Superconductivity was discovered by H. Kamerlingh-Onnes in Holland in 1911 as a result of his investigations leading to the liquefaction of helium gas. In Onnes' time superconductors were simple metals like mercury, lead, bismuth etc. These elements become superconductors only at the very low temperatures of liquid helium. During the 75 years that followed, great strides were made in the understanding of how superconductors worked. Over that time, various alloys were found that were superconductors at somewhat higher temperatures. Unfortunately, none of these alloy superconductors worked at temperatures much more than 23 Kelvin. Thus, liquid helium remained the only convenient refrigerant that could be employed with these superconductors.

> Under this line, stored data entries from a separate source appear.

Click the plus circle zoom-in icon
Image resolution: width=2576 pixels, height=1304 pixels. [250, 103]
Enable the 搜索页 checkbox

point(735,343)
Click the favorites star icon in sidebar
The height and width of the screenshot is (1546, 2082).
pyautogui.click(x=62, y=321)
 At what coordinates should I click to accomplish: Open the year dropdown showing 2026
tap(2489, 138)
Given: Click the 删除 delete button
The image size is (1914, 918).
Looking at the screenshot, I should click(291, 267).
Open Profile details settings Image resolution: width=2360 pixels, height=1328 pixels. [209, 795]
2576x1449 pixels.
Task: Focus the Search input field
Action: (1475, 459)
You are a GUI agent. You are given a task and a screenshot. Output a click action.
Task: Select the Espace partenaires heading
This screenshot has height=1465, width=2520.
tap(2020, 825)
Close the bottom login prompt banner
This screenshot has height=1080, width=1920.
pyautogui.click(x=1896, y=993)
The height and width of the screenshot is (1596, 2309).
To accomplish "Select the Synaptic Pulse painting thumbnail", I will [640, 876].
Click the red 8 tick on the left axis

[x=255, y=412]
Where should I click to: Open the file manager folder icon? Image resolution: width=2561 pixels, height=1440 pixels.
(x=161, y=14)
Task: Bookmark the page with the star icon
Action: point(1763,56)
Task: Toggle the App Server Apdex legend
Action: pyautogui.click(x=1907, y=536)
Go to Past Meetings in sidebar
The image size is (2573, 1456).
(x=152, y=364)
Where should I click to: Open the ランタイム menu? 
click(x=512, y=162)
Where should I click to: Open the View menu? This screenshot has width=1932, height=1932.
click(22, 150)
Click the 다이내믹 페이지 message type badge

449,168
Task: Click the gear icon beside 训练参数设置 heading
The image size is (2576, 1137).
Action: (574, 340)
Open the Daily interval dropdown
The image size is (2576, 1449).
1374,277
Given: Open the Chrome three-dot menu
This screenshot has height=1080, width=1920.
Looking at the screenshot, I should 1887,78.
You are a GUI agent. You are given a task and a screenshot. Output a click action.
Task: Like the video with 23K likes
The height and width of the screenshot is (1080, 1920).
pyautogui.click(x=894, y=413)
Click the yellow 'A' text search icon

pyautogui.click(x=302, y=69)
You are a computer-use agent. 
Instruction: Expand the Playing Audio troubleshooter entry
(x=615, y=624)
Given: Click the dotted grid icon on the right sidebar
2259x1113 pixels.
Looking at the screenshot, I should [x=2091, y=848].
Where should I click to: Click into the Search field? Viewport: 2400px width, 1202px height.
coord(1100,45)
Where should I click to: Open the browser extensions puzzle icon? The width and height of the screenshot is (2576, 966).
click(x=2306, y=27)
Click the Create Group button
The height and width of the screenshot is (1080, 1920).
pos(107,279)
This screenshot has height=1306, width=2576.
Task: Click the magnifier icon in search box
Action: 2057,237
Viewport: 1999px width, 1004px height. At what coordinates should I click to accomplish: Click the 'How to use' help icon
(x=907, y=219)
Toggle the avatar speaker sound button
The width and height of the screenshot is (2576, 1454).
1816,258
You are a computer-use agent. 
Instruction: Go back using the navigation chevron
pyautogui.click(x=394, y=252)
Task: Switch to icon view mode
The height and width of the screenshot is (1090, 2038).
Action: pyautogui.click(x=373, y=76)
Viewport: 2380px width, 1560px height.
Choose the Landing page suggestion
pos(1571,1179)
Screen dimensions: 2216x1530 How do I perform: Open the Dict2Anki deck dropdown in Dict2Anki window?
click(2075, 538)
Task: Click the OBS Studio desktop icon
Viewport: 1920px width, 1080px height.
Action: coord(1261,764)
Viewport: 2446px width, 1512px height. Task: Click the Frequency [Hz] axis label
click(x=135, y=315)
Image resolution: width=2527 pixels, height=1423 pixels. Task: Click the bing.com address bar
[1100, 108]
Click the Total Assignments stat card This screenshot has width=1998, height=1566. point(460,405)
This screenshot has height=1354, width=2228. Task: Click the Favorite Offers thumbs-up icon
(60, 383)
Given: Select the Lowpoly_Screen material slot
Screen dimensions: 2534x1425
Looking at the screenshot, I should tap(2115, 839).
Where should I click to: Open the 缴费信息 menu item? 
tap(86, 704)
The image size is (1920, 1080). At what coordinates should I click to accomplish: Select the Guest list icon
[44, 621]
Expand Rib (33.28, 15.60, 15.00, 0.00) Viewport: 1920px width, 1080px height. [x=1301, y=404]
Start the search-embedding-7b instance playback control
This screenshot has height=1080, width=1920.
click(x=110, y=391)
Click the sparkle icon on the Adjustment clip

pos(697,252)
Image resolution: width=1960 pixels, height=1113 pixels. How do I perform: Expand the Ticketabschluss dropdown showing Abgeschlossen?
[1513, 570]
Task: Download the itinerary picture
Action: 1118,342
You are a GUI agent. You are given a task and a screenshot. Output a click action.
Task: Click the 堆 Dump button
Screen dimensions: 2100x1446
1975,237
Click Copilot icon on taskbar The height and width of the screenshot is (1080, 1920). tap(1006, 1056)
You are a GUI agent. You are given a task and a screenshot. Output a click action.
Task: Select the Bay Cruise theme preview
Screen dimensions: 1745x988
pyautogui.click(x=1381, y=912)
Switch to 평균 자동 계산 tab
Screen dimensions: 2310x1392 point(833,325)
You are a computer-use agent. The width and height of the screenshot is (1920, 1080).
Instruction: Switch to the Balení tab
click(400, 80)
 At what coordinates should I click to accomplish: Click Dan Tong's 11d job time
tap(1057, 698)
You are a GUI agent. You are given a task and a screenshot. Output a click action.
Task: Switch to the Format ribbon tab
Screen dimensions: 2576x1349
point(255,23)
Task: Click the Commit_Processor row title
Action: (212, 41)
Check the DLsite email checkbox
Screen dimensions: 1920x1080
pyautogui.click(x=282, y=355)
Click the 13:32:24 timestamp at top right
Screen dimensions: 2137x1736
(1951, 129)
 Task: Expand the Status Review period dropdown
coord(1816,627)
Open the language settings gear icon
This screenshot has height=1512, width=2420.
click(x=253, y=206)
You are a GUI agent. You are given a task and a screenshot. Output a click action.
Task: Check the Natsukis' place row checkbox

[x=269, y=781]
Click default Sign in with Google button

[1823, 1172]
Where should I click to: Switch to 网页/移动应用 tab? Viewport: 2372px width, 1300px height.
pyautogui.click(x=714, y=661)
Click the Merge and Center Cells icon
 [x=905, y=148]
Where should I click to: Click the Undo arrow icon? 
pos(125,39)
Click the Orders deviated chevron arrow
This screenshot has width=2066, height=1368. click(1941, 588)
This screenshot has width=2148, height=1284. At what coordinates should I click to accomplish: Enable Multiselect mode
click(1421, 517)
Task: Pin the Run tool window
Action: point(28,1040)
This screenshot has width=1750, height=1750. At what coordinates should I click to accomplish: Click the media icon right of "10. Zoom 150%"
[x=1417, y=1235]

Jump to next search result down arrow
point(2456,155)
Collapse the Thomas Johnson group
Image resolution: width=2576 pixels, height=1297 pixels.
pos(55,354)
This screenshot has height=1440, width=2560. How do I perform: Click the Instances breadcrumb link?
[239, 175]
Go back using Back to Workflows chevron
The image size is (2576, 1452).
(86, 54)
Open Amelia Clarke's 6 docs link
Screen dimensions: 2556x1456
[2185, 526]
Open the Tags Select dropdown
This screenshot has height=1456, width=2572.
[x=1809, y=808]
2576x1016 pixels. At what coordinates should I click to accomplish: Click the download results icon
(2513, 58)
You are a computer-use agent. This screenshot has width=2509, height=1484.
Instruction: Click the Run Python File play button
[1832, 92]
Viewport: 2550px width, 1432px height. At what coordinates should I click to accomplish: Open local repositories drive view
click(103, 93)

Then in 1986, researchers at an IBM laboratory in Switzerland, discovered that ceramics from a class of materials called perovskites were superconductors at a temperature of about 35 Kelvin. This event sparked great excitement in the world of physics, and earned the Swiss scientists a Nobel prize in 1987. As a result of this breakthrough, scientists began to examine the various perovskite materials very carefully. In February of 1987, a perovskite ceramic material was found that was a superconductor at 90 Kelvin. This was very significant because now it became possible to use liquid nitrogen as the refrigerant. Since these materials superconduct at a significantly higher temperature, they are called High Temperature Superconductors.
There are several advantages in using liquid nitrogen instead of liquid helium. Firstly, the 77 Kelvin temperature of liquid nitrogen is far easier to attain and maintain than the chilly 4.2 Kelvin of liquid helium. Liquid nitrogen also has a much greater capacity to keep things cold than does liquid helium. Most importantly, nitrogen constitutes 78% of the air we breathe, and thus unlike liquid helium, for which there are only a few limited sources, it is relatively much cheaper.
The interest in the new superconductors continues to mount. Many Governments, Corporations and Universities are investing large sums of money in this to investigate this major breakthrough that many have hailed as important as the invention of the transistor.